Semin Neurol 1999; 19(1): 59-66
DOI: 10.1055/s-2008-1040826
© 1999 by Thieme Medical Publishers, Inc.

Oculopharyngeal Muscular Dystrophy

Bernard Brais1 , Guy A. Rouleau2 , Jean-Pierre Bouchard3 , M. Fardeau4 , Fernando M.S. Tomé4
  • 1Centre de Recherche du Centre Hospitalier de l'Université de Montréal, Campus Nôtre-Dame, Montreal, Quebec, Canada
  • 2Centre for Research in Neurosciences, McGill University, Montreal General Hospital, 1650 Cedar Avenue, Montreal, Quebec, Canada
  • 3Departement des Sciences Neurologiques, Hôpital de l'Enfant-Jesus, Quebec, Canada
  • 4INSERM U.153, Institut de Myologie, Hôpital de la Salpétrière, Paris, France
Further Information

Publication History

Publication Date:
19 March 2008 (online)

ABSTRACT

Autosomal dominant oculopharyngeal muscular dystrophy (OPMD) is an adult-onset disease with worldwide distribution.

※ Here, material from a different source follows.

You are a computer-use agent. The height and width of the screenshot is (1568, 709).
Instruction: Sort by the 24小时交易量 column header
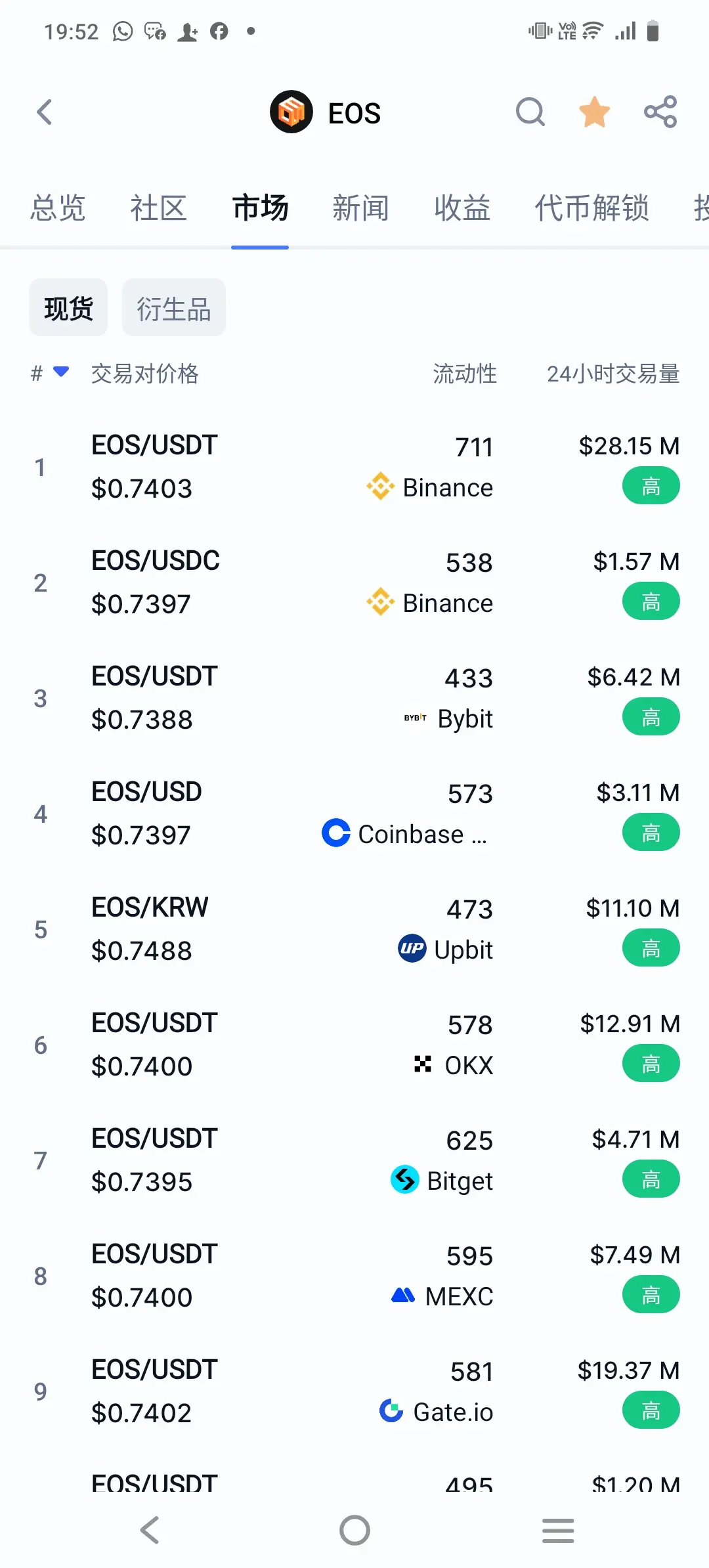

It usually presents in the fifth or sixth decades with progressive dysphagia, eyelid ptosis, and proximal limb weakness. Unique intranuclear filament inclusions in skeletal muscle fibers are its morphological hallmark. Surgical correction of the ptosis and cricopharyngeal myotomy are the only therapies available. Autosomal dominant OPMD is caused by short (GCG)8_13 triplet-repeat expansions in the polyadenylation binding protein 2 (PABP2) gene, which is localized in chromosome 14q11. Autosomal recessive OPMD is caused by a double dose of a (GCG)7 PABP2 allele. The GCG expansions cause lengthening of a predicted polyalanine tract in the protein. The expanded polyalanine domains may cause polyalanine nuclear toxicity by accumulating as nondegradable nuclear filaments.